The Wurster dye was prepared as described by Smith and Hill [18]. One g of N,N-dimethyl-p-phenylenediamine dihydrochloride was dissolved in 100 mL of 50% methanol solution, followed by shaking the mixture thoroughly, adding 1-mL of glacial acetic acid, pouring the solution into a glass vial and storing at −20 °C until use. For TLC analysis, the plate (20 × 20 cm) precoated with silica gel with a thickness of 250 μm was lined with a filter paper in a developing glass tank. A mobile phase of 200 mL of benzene-ethyl acetate (60:40, v/v) was poured into the tank and allowed to equilibrate for 30 min for vapor saturation prior to development [26]. A micropipette was used to spot a 10-μL volume of extract onto the glass plate, and the chromatogram was developed for a distance of 18 cm at 25 °C, after which the plate was dried in an oven at 110 °C for 10 min, followed by spraying with 50% H₂SO₄. The color development of COPs under UV radiation at 254 nm was observed and recorded. In addition, the red spot was further subjected to HPLC analysis.

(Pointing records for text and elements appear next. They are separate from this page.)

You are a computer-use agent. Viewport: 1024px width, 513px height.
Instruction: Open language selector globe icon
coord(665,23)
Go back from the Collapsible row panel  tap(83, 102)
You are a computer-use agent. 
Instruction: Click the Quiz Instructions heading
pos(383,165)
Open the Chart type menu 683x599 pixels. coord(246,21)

Two LiChrospher 100 CN columns connected in series and an isocratic solvent system of hexaneisopropanol (95:5, v/v) with flow rate at 1.0 mL/min were used to separate cholesterol and various COPs with RI detection. Identification was accomplished by comparing retention times of unknown peaks with authentic standards and cochromatography with added standards. An external calibration method was employed for quantification of various COPs. Seven concentrations of cholesterol (0.5, 1.0, 2.5, 5, 10, 25 and 50 mg/mL) and COPs (50, 100, 200, 500, 1000, 2500 and 5000 μg/mL) were each prepared and the standard curve was obtained by plotting concentration against area after injecting into HPLC. The regression equations and correlation coefficients (r²) were obtained by using a Borwin software system. Recovery was carried out by adding a fixed concentration of cholesterol and various COPs standards to samples for extraction and HPLC analysis, and a high recovery ranging from 97–100% was attained.

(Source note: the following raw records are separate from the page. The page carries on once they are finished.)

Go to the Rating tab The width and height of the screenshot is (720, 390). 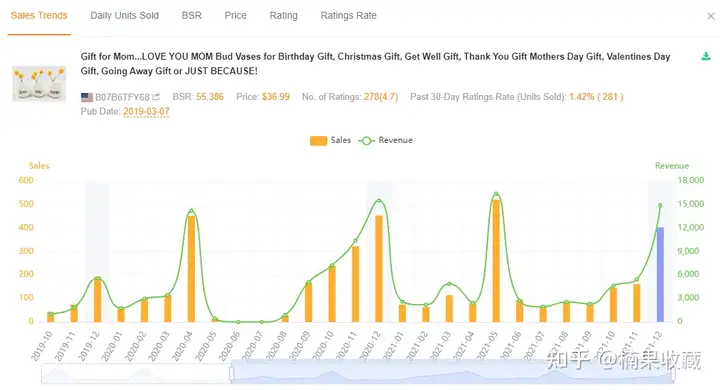pos(283,16)
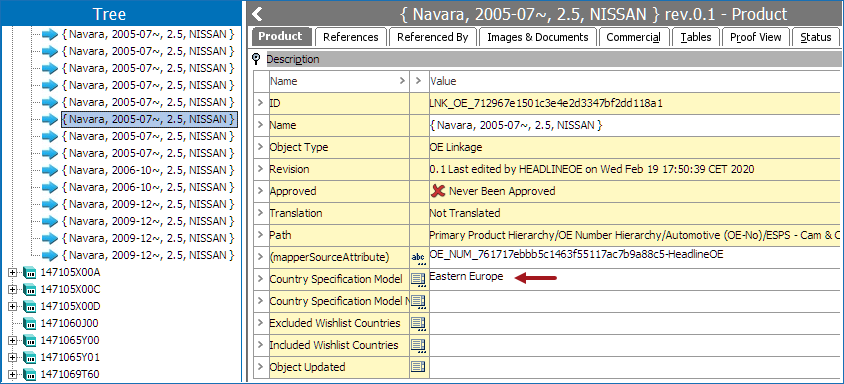Expand the ID row arrow
Image resolution: width=844 pixels, height=384 pixels.
point(261,103)
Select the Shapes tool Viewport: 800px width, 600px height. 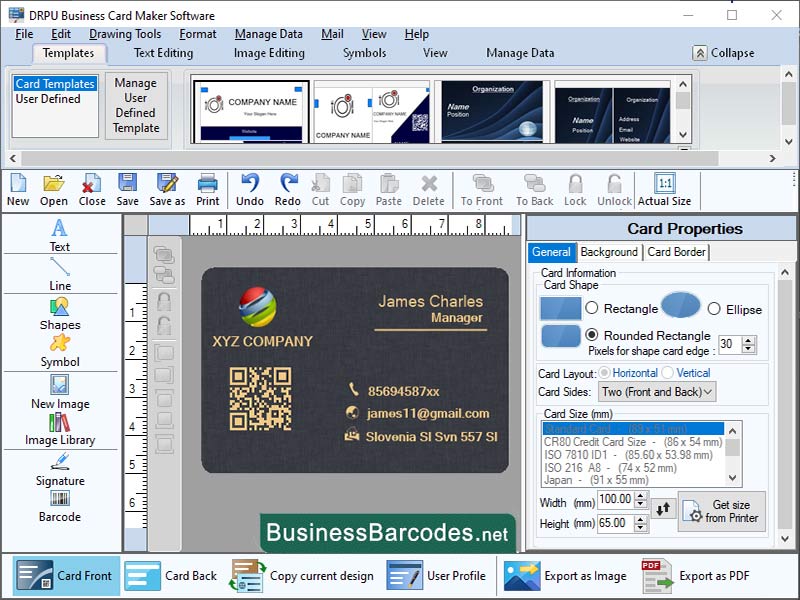tap(59, 317)
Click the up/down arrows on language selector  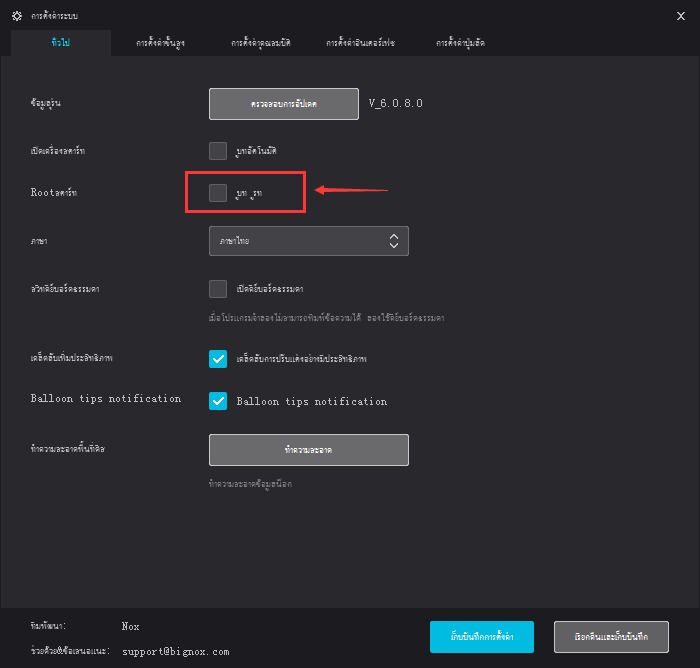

The concentration changes of quercetin during heating in the presence of nitrogen, oxygen or cholesterol were statistically analyzed using a non-linear regression procedure of SAS [24]. Also, the formation of COPs and degradation of cholesterol were analyzed statistically. The rate constant of each reaction was determined based on the least square method, i.e., the Marquardt iterative procedure, until the convergence of all the parameters was best fitted. The precision of the parameters for each kinetic equation was also assessed. Analysis of variance and comparison of the residual amounts of cholesterol at various heating time intervals were carried out by using the SAS system [24]. After a preliminary F test, the differences among the residual cholesterol were analyzed by Duncan’s multiple range test (p < 0.05).